Canberra's builders and construction companies will come under increased scrutiny this month as the ACT Government begins a blitz on damage to public land.
Government rangers will enforce requirements for the protection of land including nature strips and footpaths, street trees and drains.
The blitz, co-ordinated by the Territory and Municipal Services Directorate, will include an education campaign, and fines could be issued for breaches.
"While many companies are mindful of their environment and always do the right thing, unfortunately there are some who do not comply with the requirements under the land use permit guidelines and, as a result, end up damaging public land and amenities," Territory and Municipal Services Minister Shane Rattenbury said.
"Damage to public assets such as verges, footpaths, street trees, kerbing and storm water drains creates an added cost to the public as the government must undertake rectification works."
Rangers will visit work sites around Canberra to consider possible damage to street trees, whether public access is obscured by construction material and whether suitable erosion control measures are in place to prevent soil and other materials from reaching the road and stormwater systems.
"Use of public land for construction and storage purposes requires a land use permit which stipulates conditions to ensure no damage is caused to assets," Mr Rattenbury said.
"The aim of the blitz is to remind builders of these conditions and encourage them to take greater care of their surroundings, and be more accountable for their actions when using public land for construction purposes, particularly in new development areas."
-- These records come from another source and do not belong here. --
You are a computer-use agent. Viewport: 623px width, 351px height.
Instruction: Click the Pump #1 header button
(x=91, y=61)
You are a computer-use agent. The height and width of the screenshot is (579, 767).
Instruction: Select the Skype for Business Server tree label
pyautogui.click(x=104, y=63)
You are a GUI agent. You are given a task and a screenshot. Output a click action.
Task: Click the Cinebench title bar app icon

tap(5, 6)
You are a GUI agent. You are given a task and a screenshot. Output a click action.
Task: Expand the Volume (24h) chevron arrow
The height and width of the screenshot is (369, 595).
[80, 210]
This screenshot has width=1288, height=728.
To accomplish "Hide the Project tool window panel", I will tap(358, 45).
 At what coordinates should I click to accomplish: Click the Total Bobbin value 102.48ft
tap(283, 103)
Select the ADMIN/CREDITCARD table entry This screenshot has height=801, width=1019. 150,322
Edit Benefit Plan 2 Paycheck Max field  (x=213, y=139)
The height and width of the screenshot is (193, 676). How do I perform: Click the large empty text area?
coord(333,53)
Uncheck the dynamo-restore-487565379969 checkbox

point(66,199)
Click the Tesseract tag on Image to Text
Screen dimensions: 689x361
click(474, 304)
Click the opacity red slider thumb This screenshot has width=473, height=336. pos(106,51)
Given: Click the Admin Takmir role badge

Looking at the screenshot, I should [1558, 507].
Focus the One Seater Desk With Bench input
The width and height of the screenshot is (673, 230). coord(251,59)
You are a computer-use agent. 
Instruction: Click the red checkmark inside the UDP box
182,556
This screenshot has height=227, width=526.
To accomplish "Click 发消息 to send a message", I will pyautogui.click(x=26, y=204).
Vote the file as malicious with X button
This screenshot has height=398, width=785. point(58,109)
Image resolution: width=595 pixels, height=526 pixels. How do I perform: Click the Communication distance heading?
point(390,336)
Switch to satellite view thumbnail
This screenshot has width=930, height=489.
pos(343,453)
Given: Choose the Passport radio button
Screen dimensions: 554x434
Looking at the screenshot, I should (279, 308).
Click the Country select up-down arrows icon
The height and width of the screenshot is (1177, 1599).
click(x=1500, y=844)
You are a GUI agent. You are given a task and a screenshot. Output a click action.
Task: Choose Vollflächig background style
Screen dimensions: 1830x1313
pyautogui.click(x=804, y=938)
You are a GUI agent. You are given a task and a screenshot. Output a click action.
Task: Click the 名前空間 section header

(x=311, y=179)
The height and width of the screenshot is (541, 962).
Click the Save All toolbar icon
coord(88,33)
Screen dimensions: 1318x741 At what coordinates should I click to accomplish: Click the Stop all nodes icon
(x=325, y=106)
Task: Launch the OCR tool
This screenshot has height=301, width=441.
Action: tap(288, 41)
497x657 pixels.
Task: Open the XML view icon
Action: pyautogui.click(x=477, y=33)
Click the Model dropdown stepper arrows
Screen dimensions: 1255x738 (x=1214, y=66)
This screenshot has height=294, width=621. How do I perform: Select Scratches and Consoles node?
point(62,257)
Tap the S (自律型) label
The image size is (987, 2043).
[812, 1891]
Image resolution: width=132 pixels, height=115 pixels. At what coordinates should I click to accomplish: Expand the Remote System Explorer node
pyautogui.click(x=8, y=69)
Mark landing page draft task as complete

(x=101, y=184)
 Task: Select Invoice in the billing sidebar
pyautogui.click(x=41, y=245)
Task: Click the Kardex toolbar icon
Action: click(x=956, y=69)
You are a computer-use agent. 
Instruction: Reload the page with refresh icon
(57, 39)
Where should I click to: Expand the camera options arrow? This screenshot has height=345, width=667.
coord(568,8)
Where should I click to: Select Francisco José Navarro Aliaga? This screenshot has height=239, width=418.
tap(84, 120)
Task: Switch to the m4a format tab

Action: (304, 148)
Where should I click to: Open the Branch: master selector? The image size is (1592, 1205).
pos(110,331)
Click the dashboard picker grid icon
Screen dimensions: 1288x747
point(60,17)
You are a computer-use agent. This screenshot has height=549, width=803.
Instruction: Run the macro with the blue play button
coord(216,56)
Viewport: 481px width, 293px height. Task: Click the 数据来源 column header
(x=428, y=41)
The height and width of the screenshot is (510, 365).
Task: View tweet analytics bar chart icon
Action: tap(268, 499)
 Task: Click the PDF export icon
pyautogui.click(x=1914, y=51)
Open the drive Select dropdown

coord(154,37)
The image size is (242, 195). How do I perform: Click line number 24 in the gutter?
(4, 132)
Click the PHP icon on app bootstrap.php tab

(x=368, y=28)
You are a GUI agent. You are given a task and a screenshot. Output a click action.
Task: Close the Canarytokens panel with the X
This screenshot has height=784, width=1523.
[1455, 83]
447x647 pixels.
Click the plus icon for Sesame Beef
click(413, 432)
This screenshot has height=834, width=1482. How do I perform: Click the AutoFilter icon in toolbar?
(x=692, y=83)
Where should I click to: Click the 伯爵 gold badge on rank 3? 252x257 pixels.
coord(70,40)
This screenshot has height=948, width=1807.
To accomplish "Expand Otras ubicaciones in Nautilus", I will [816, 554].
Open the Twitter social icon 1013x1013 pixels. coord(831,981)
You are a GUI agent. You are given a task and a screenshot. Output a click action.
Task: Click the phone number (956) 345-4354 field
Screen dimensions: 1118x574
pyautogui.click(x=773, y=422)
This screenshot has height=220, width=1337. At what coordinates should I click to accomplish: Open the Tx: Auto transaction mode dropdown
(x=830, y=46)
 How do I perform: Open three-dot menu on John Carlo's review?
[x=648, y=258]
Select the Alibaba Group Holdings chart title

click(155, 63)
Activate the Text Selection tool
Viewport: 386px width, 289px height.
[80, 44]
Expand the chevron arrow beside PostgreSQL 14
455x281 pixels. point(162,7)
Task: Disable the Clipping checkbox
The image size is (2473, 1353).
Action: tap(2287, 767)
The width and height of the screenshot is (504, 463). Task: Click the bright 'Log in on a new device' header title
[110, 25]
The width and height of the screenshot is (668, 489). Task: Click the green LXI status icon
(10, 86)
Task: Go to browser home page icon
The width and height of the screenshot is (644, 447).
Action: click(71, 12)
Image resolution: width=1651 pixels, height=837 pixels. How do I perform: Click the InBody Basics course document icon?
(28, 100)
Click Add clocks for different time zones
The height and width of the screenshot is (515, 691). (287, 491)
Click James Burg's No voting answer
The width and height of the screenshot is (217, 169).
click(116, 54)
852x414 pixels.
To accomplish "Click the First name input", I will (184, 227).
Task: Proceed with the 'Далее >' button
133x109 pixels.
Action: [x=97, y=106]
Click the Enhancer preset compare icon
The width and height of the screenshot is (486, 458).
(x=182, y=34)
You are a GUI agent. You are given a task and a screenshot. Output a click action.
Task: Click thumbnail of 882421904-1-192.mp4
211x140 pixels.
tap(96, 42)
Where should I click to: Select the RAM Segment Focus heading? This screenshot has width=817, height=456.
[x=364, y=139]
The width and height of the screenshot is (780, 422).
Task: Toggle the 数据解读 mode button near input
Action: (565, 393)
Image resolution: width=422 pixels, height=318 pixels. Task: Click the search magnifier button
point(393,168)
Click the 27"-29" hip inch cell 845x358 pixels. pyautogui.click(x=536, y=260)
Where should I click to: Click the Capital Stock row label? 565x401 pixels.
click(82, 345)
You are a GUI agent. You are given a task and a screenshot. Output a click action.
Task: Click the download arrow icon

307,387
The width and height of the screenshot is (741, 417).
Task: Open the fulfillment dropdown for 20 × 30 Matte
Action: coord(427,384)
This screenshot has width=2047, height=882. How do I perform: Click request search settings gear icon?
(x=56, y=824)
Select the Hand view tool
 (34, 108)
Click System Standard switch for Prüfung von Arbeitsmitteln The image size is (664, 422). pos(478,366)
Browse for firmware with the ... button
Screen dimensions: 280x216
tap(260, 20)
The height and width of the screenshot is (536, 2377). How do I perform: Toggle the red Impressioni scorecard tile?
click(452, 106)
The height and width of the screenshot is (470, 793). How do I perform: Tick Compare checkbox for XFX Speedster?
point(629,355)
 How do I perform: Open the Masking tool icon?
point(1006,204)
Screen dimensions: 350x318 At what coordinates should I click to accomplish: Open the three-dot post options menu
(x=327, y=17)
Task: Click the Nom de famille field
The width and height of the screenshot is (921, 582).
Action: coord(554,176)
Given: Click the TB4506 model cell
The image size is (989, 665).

Rangers will discuss possible breaches with builders working on-site, and information will be collected to allow follow-up visits with owners of companies involved.
Further blitzes by ACT rangers will also take place as required into 2015.
Mr Rattenbury said the ACT Master Builders Association and Housing Industry Association had been consulted ahead of the plan getting under way.
He said both groups agreed stronger government action was needed to ensure private companies complied with requirements when using public land.
Master Builders Association deputy executive director Jerry Howard said the industry also needed to demonstrate leadership for the protection of public land.
"While we recognise that there are some challenges, particularly in relation to smaller work sites; we must, as an industry, engage in better practices," he said.
Mr Rattenbury called on Canberra's construction industry to consider how they are currently using and treating nature strips and road verges and to clean up their act before inspection activities begin.
"Now is the time for industry to take positive action to ensure they care for open-space assets and the environment whilst undertaking building activity within the ACT," he said.